You have a job interview on Friday. This is the final interview and the one which will determine whether you get the job. It’s your dream job, one you have coveted for a long time. You can’t stop thinking about it. Overthinking might be more accurate.
How you conduct yourself in this interview will determine whether you will be shortly moving into a new office inside a new company, or will remain where you are, dissatisfied and unfulfilled.
It’s all up to you. And you are terrified.
Every time your mind drifts to that upcoming interview, you feel your heart began to race, your hands become clammy and you visualize yourself sitting in the interview, frozen.
The pressure is enormous. Flub this and years of painstaking work and thousands of hours of extra effort will be instantly relegated to the garbage bin.
It’s all up to you. And you are terrified.
Each time you think of that upcoming interview, you feel anxious and can just see yourself freezing and completing blowing it.
How you present yourself will determine whether you advance or stagnate.
It’s all up to you. And you are terrified.
Each time you think of tomorrow’s meeting, the burden of responsibility feels heavier and your anxiety deepens.
Overthinking? No.
Most of us have, at some time, been in a similar situation. The more we think of “that moment” the more stressed, panicky and nervous we become.
Quite often we carry that emotion into the meeting with us, and when we leave, we do so with the certainty that we have blown it.
While the results of the meeting may clearly demonstrate that we did not blow it, our constant fretting has prepared us for a subpar performance.
You’re Rehearsing
You see, what we have really been doing is rehearsing. Each time we have thought of the upcoming event and felt ourselves stressing, visualize ourselves delivering our worst possible performance and hear ourselves stammer and stutter our way through, it is as if we are actors preparing for a grand opening.

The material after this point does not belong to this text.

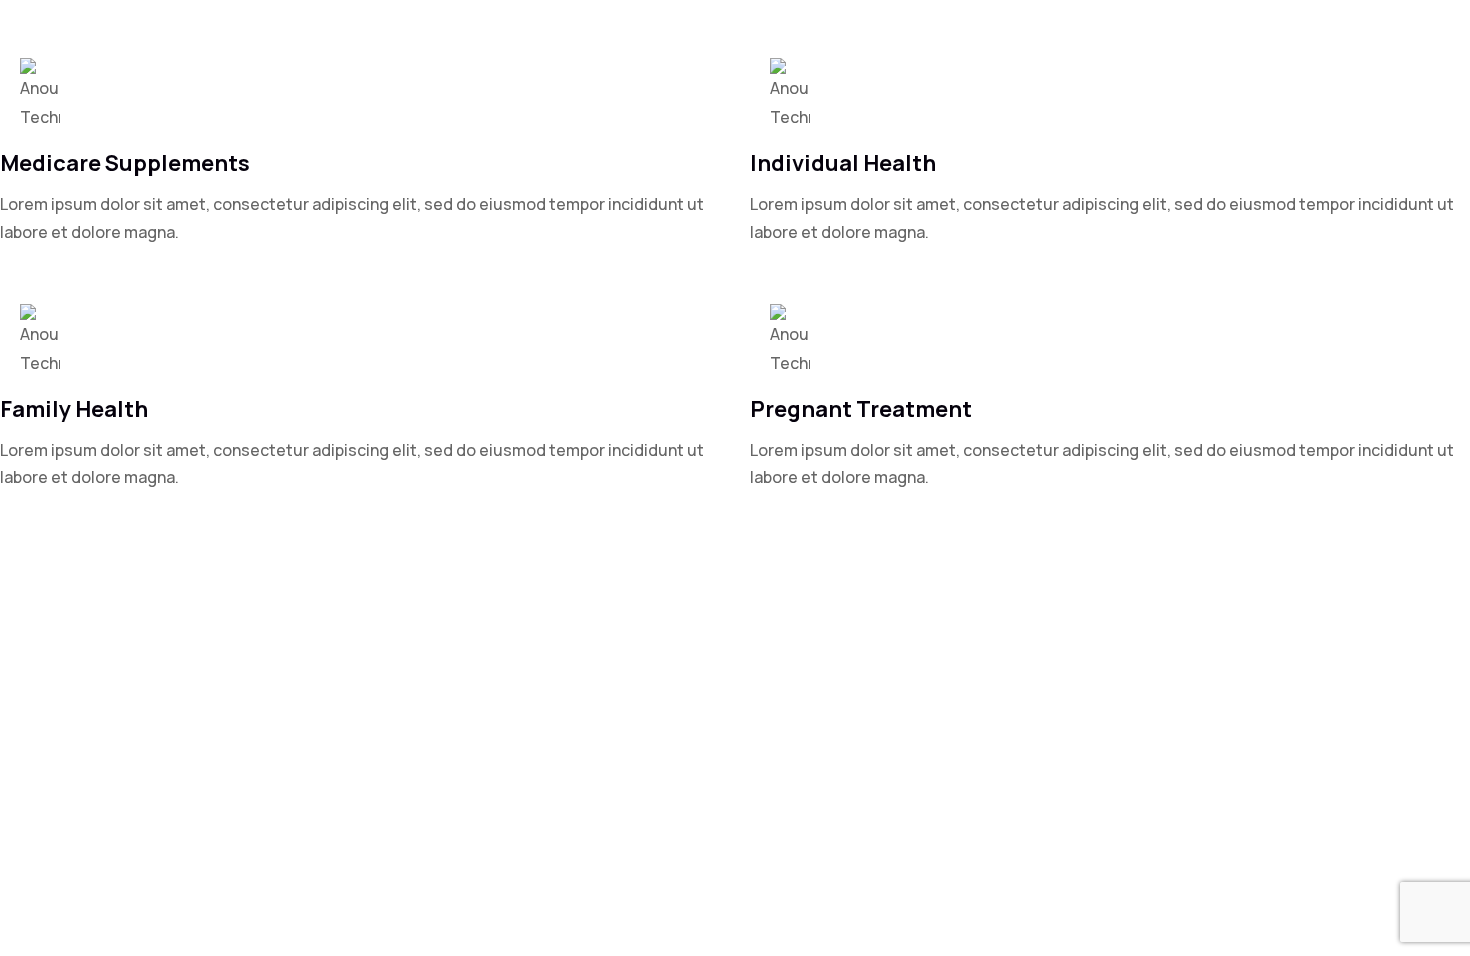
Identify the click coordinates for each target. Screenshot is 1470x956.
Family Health (74, 409)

When we attend a play and are mesmerized by the performance of the actors it is largely because they do not appear to be playing a role, but rather they seem to be real in every way. This comes about purely from painstakingly rehearsing their performance.
If it’s true that practice makes perfect, then by constantly practicing our nervousness, anxiety, stress and fear, are we not ensuring the outcome before the interview even starts? And while our conscious mind would never believe we are, in fact, setting ourselves up to fail, understand how our actions have done a brilliant job to ensure that it does not end well.
The solution is simple: rehearse what you want to have happen, not what you don’t want. Always be mindful of what you practice and unequivocally understand that when you talk to yourself, make no mistake about it, you are ALWAYS listening.
We are all better actors than we give ourselves credit for. If we truly want to deliver exemplary performance, regardless of extenuating circumstances, we must remember to take a few moments to ensure we are rehearsing the proper scene.
Let’s make a habit of meeting like this.